-- INSTRUCTIONS FOR THE TASK --
Reproduce only the data between the line holding "Оплатить (226, 2029)" and the line holding "Для волос (44, 298)", inclusive, changing "волос" to "кожи" and leaving everything else unchanged.

-- SUPPLIED MATERIAL --
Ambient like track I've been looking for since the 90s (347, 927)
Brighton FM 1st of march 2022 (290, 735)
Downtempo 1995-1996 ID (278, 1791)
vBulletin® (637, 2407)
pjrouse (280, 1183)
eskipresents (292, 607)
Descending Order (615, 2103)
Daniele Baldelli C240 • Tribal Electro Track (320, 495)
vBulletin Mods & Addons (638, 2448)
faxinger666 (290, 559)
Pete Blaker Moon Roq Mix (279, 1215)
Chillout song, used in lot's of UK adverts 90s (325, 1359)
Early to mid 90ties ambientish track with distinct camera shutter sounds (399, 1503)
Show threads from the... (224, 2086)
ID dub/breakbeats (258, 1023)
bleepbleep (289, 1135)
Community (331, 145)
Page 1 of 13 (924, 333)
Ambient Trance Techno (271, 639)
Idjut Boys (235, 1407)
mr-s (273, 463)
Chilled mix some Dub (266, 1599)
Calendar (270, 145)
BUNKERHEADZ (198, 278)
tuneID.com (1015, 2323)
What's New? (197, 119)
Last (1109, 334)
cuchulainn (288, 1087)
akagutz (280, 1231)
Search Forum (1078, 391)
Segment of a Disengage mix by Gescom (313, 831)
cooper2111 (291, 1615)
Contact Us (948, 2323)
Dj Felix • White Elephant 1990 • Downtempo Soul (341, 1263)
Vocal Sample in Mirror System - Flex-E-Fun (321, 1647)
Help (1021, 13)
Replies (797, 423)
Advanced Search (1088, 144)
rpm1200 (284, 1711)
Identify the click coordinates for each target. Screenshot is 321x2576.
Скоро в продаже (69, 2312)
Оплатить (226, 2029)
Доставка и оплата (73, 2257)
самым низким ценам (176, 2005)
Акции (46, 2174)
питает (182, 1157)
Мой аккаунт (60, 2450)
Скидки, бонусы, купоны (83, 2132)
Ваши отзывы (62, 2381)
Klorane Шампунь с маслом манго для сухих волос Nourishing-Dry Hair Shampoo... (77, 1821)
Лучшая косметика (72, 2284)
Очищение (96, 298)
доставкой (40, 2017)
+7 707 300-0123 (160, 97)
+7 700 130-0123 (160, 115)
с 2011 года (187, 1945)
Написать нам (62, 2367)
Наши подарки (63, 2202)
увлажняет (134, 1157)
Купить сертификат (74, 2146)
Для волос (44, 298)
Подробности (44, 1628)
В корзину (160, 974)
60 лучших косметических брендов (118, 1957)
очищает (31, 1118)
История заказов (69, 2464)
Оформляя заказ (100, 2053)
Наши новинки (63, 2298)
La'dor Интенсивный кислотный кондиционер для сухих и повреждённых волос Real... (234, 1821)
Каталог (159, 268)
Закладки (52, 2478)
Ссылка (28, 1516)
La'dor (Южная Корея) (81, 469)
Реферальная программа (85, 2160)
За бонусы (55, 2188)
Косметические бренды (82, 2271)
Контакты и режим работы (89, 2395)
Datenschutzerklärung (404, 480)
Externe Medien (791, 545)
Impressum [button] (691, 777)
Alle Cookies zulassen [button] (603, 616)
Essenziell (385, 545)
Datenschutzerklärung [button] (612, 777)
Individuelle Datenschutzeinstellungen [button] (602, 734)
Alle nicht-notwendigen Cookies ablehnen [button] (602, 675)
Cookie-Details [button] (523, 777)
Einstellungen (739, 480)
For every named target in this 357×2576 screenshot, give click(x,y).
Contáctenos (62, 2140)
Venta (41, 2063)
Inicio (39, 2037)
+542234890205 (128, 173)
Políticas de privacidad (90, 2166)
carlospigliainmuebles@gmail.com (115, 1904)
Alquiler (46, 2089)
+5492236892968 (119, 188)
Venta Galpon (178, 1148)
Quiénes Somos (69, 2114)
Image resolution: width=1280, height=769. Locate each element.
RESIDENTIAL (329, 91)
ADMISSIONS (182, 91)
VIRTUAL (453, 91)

-- ANSWER TO THE TASK --
Оплатить (226, 2029)
Доставка и оплата (73, 2257)
самым низким ценам (176, 2005)
Акции (46, 2174)
питает (182, 1157)
Мой аккаунт (60, 2450)
Скидки, бонусы, купоны (83, 2132)
Ваши отзывы (62, 2381)
Klorane Шампунь с маслом манго для сухих кожи Nourishing-Dry Hair Shampoo... (77, 1821)
Лучшая косметика (72, 2284)
Очищение (96, 298)
доставкой (40, 2017)
+7 707 300-0123 (160, 97)
+7 700 130-0123 (160, 115)
с 2011 года (187, 1945)
Написать нам (62, 2367)
Наши подарки (63, 2202)
увлажняет (134, 1157)
Купить сертификат (74, 2146)
Для кожи (44, 298)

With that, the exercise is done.